Bei einem Arbeitsunfall trägt die gesetzliche Unfallversicherung die Kosten des Personenschadens. Ein Anspruch auf Schmerzensgeld gegen den Arbeitgeber setzt voraus, dass dieser den Unfall und die Unfallfolgen vorsätzlich verursacht hat. Selbst grobe Fahrlässigkeit genügt dafür nicht. Von Margit Körlings.

Darum geht es:

Die Klägerin ist als Pflegekraft bei der Beklagten in einem Seniorenpflegeheim beschäftigt. Das Gebäude kann durch einen Haupt- und einen Nebeneingang betreten werden. An beiden Eingängen befinden sich Zeiterfassungsgeräte.

Im Dezember 2016 gegen 7:30 Uhr stürzt die Klägerin auf dem Betriebsgelände auf dem Weg zum Nebeneingang. Sie zieht sich eine komplizierte Außenknöchelfraktur zu. Der Nebeneingang ist nicht beleuchtet und wird erst nach 8:00 Uhr von Schnee und Eis befreit. Die Klägerin verlangt von ihrem Arbeitgeber Schmerzensgeld und den Ersatz weiterer materieller Schäden.

Das sagt das Gericht:

Das Bundesarbeitsgericht (BAG) lehnte auch in der Revision einen Schmerzensgeldanspruch ab. Ein Anspruch auf Schmerzensgeld gegen den Arbeitgeber wegen eines Unfalls komme nur bei so genanntem »doppeltem Vorsatz« in Betracht.

◇ ◇ ◇ ◇

# [ÜBUNGSAUFGABEN]
1. Übersetze bitte den Satz „Selbst grobe Fahrlässigkeit genügt dafür nicht.“ aus dem Text zum Arbeitsunfall ins Englische.
2. Führe den Text zum Arbeitsunfall im Anschluss an seinen letzten Satz fort.
Für die Aufgaben haben die Zeilen keine Bedeutung.

◇ ◇ ◇ ◇

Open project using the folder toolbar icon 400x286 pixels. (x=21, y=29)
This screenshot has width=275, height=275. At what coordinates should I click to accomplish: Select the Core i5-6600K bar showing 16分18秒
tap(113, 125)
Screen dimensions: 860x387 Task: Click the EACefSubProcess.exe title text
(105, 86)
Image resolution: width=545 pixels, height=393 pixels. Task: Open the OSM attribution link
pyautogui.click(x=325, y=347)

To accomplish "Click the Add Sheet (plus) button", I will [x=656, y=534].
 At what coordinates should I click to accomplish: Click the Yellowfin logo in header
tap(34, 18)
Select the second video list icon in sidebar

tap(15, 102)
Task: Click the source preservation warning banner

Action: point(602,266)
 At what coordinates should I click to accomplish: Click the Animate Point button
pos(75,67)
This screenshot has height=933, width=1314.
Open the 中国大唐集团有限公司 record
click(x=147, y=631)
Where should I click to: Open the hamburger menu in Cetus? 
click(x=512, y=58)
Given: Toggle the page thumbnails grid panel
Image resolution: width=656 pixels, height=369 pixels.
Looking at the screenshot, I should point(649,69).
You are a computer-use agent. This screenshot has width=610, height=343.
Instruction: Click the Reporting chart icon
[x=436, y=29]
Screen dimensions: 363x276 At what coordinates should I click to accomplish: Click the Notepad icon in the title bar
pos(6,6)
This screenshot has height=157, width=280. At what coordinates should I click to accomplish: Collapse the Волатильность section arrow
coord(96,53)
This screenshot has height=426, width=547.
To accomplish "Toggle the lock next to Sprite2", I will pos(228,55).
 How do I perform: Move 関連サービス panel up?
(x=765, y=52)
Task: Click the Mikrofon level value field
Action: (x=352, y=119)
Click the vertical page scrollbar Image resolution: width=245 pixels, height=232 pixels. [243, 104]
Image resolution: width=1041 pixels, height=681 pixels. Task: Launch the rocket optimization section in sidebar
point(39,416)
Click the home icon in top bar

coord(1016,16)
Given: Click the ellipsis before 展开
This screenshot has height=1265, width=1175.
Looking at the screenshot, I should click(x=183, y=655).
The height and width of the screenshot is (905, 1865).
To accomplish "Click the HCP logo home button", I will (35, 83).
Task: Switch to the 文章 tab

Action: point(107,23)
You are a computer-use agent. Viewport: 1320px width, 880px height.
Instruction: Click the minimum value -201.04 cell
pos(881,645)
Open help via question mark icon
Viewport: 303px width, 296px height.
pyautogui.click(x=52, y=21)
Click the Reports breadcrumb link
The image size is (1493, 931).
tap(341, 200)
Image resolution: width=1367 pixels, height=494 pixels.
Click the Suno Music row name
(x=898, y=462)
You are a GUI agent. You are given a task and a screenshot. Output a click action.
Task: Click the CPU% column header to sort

◇ ◇ ◇ ◇

# [LÖSUNGEN]
1. Even gross negligence is not sufficient for this.

2.
Unternehmen sind gegenüber den bei Ihnen beschäftigten Arbeitnehmern zum Ersatz von Personenschäden nur verpflichtet, wenn sie den Versicherungsfall also den Unfall, vorsätzlich herbeigeführt haben (§ 104 Abs. 1 Satz 1 SGB VII), oder wenn sie den Unfall verursacht haben, während sich der Arbeitnehmer auf dem versicherten Arbeitsweg befunden hat (§ 8 Abs. 2 Nr. 1 – 4 SGB VII). Es handelt sich um das Prinzip der Haftungsersetzung. Dies ist ausdrücklich vom Gesetzgeber so gewollt.

Die gesetzliche Unfallversicherung löst die zivile Haftpflicht des Unternehmens ab. Dies soll eine betriebliche Konfliktsituation vermeiden. Auf diese Weise solle das Risiko von Arbeitsunfällen für den Arbeitgeber, der die Beträge für die Unfallversicherung allein aufbringt, kalkulierbar werden. Die Haftungsbeschränkung auf Vorsatz gilt, wenn der Arbeitnehmer sich bei dem Unfall auf dem Werksgelände befindet (§ 104 Abs. 1 Satz 1 SGB VII).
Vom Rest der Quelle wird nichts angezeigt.